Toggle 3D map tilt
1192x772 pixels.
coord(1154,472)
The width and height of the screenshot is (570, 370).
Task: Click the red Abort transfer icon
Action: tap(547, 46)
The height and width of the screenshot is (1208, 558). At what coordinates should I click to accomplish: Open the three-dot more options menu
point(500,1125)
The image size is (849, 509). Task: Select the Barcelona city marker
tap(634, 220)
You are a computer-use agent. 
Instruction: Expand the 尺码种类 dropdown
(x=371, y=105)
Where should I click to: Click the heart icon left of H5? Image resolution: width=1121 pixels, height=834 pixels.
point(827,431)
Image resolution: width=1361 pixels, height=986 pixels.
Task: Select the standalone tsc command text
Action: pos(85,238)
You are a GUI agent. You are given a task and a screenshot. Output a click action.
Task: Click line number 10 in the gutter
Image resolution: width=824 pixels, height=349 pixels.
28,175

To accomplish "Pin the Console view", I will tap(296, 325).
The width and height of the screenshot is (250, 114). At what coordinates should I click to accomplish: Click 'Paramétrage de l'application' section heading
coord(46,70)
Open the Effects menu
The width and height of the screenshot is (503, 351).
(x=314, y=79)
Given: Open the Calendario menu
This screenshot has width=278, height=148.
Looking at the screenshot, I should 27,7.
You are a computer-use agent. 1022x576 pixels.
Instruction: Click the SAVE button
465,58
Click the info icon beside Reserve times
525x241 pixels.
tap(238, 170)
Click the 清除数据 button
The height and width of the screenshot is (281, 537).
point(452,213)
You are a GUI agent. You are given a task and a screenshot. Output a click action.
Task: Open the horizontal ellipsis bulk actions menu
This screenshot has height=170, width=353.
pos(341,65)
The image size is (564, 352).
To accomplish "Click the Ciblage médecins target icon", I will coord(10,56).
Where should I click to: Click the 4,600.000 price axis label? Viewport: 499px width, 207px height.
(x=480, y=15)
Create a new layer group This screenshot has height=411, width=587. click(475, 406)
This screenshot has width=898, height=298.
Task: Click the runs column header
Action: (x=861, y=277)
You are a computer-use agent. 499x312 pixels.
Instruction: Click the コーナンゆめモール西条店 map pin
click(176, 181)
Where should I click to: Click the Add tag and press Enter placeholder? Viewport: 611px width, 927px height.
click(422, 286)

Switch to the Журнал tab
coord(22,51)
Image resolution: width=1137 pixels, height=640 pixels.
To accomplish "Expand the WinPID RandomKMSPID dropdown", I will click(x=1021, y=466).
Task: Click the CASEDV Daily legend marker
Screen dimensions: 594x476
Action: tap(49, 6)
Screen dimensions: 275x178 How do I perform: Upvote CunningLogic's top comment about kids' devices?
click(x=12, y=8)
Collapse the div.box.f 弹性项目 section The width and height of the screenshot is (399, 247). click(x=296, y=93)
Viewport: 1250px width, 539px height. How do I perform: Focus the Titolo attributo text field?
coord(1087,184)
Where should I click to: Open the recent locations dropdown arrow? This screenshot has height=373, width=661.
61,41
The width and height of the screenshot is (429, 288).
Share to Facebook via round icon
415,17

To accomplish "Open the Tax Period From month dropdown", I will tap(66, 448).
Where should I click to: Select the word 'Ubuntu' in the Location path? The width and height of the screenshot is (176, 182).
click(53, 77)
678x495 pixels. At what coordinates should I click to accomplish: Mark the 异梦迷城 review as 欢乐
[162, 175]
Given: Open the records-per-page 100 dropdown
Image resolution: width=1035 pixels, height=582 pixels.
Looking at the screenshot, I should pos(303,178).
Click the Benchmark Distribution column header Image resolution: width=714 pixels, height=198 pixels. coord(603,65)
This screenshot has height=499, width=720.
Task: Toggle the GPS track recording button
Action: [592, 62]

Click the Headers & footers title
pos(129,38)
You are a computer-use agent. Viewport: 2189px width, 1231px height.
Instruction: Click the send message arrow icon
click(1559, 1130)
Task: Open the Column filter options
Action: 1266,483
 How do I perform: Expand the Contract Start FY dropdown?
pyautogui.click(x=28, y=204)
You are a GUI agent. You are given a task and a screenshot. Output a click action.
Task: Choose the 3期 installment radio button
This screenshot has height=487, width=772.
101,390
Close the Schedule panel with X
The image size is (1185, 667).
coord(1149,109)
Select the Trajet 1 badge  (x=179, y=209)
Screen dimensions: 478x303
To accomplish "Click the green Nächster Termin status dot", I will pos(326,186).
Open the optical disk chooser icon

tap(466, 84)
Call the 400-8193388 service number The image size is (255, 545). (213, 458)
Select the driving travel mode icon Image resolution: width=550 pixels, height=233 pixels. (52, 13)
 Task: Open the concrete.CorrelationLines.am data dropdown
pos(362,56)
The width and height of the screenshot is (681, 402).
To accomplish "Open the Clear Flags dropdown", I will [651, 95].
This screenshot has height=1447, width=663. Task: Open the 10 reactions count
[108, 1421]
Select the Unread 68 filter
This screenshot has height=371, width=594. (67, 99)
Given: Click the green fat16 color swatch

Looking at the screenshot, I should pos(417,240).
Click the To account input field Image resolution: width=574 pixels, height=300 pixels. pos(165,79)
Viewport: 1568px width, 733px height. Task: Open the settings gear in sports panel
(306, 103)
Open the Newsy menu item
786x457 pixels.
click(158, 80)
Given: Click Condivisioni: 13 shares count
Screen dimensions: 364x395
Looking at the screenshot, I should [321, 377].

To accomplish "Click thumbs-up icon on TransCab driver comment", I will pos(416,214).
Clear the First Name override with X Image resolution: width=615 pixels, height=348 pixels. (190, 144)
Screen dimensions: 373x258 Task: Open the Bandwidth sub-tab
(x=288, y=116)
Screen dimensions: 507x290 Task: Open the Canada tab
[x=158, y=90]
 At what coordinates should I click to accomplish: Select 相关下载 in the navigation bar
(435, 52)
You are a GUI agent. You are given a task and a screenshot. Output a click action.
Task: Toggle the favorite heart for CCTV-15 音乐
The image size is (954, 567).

→ **TASK**: Wherever the string "Clear" appears in the entries, copy that line.

→ **PROBLEM SOLUTION**:
To accomplish "Open the Clear Flags dropdown", I will [651, 95].
Clear the First Name override with X Image resolution: width=615 pixels, height=348 pixels. (190, 144)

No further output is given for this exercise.